PROBLEM REQUIREMENTS => Repeat the entries below exactly as they appear, with no pictures.

BEGIN

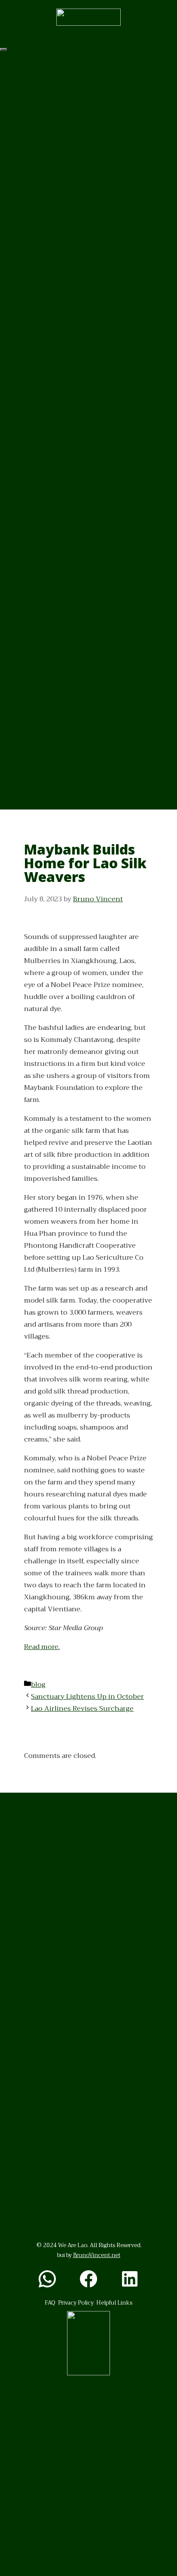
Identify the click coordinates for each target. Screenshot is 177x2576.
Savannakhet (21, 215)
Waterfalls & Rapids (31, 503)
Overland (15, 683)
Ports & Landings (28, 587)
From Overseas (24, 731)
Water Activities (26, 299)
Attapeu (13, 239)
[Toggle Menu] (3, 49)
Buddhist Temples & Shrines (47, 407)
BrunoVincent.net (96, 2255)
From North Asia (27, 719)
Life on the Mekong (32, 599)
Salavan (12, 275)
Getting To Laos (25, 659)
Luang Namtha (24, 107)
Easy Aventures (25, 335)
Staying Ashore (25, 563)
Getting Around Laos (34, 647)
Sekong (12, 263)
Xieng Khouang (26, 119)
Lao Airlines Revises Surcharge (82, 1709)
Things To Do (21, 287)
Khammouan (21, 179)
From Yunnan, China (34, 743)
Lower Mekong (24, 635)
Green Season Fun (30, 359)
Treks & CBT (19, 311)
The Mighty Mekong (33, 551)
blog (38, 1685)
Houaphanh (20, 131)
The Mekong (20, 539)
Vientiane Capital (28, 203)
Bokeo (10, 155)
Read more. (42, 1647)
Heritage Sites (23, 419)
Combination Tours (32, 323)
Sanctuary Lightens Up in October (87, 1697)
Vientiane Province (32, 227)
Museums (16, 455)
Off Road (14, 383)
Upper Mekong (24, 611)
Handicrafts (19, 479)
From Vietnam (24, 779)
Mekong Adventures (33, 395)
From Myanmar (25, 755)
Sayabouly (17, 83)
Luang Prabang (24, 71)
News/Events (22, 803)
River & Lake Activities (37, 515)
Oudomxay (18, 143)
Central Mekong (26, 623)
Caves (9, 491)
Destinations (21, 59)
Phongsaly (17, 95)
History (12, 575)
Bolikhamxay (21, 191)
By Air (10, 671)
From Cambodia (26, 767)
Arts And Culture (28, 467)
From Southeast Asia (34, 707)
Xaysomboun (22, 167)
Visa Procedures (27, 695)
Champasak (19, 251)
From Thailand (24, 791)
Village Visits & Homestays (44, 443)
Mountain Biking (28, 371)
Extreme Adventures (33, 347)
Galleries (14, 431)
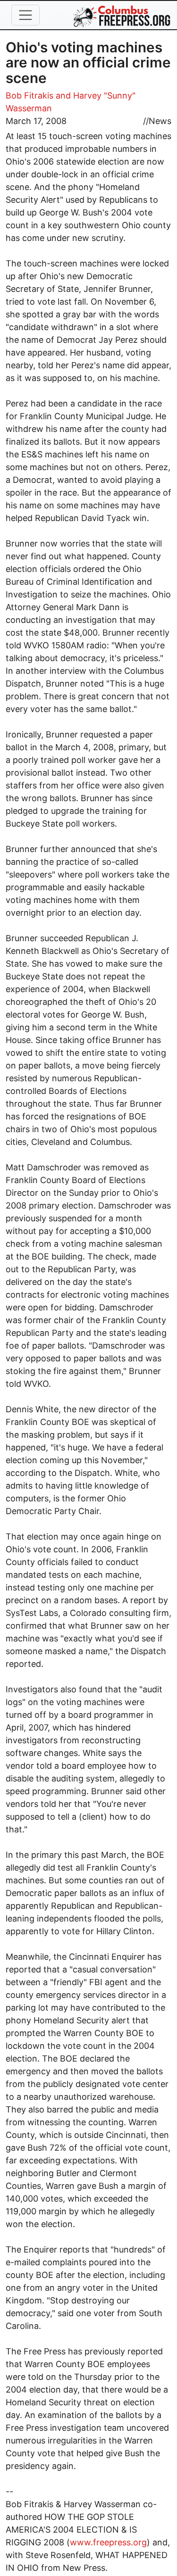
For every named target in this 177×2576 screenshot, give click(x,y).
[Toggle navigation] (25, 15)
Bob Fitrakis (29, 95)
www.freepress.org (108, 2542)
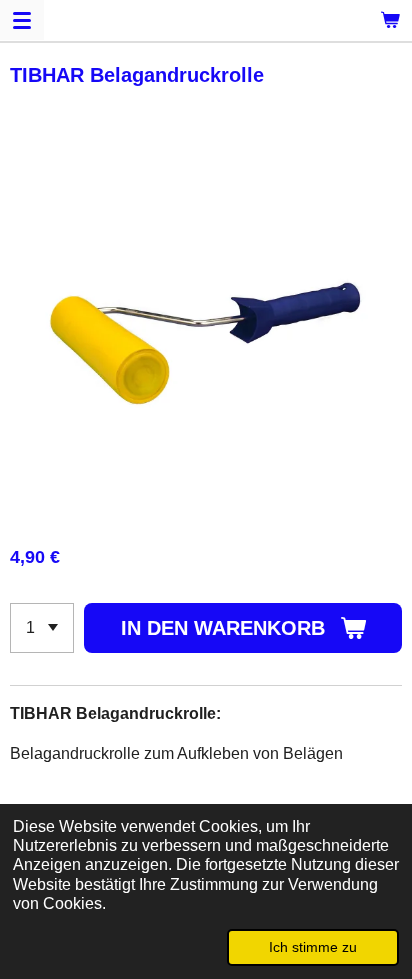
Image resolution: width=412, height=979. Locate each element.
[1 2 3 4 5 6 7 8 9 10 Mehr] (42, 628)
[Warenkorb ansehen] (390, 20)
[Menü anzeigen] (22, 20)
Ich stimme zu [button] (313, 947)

END

FINAL ANSWER =>
Identify the click coordinates for each target. Screenshot is 177x2576.
Savannakhet (21, 215)
Waterfalls & Rapids (31, 503)
Overland (15, 683)
Ports & Landings (28, 587)
From Overseas (24, 731)
Water Activities (26, 299)
Attapeu (13, 239)
[Toggle Menu] (3, 49)
Buddhist Temples & Shrines (47, 407)
BrunoVincent.net (96, 2255)
From North Asia (27, 719)
Life on the Mekong (32, 599)
Salavan (12, 275)
Getting To Laos (25, 659)
Luang Namtha (24, 107)
Easy Aventures (25, 335)
Staying Ashore (25, 563)
Getting Around Laos (34, 647)
Sekong (12, 263)
Xieng Khouang (26, 119)
Lao Airlines Revises Surcharge (82, 1709)
Things To Do (21, 287)
Khammouan (21, 179)
From Yunnan, China (34, 743)
Lower Mekong (24, 635)
Green Season Fun (30, 359)
Treks & CBT (19, 311)
The Mighty Mekong (33, 551)
blog (38, 1685)
Houaphanh (20, 131)
The Mekong (20, 539)
Vientiane Capital (28, 203)
Bokeo (10, 155)
Read more. (42, 1647)
Heritage Sites (23, 419)
Combination Tours (32, 323)
Sanctuary Lightens Up in October (87, 1697)
Vientiane Province (32, 227)
Museums (16, 455)
Off Road (14, 383)
Upper Mekong (24, 611)
Handicrafts (19, 479)
From Vietnam (24, 779)
Mekong Adventures (33, 395)
From Myanmar (25, 755)
Sayabouly (17, 83)
Luang Prabang (24, 71)
News/Events (22, 803)
River & Lake Activities (37, 515)
Oudomxay (18, 143)
Central Mekong (26, 623)
Caves (9, 491)
Destinations (21, 59)
Phongsaly (17, 95)
History (12, 575)
Bolikhamxay (21, 191)
By Air (10, 671)
From Cambodia (26, 767)
Arts And Culture (28, 467)
From Southeast Asia (34, 707)
Xaysomboun (22, 167)
Visa Procedures (27, 695)
Champasak (19, 251)
From Thailand (24, 791)
Village Visits & Homestays (44, 443)
Mountain Biking (28, 371)
Extreme Adventures (33, 347)
Galleries (14, 431)
For every named target in this 177×2576 screenshot, give click(x,y).
[Toggle navigation] (25, 15)
Bob Fitrakis (29, 95)
www.freepress.org (108, 2542)
Image resolution: width=412, height=979. Locate each element.
[1 2 3 4 5 6 7 8 9 10 Mehr] (42, 628)
[Warenkorb ansehen] (390, 20)
[Menü anzeigen] (22, 20)
Ich stimme zu [button] (313, 947)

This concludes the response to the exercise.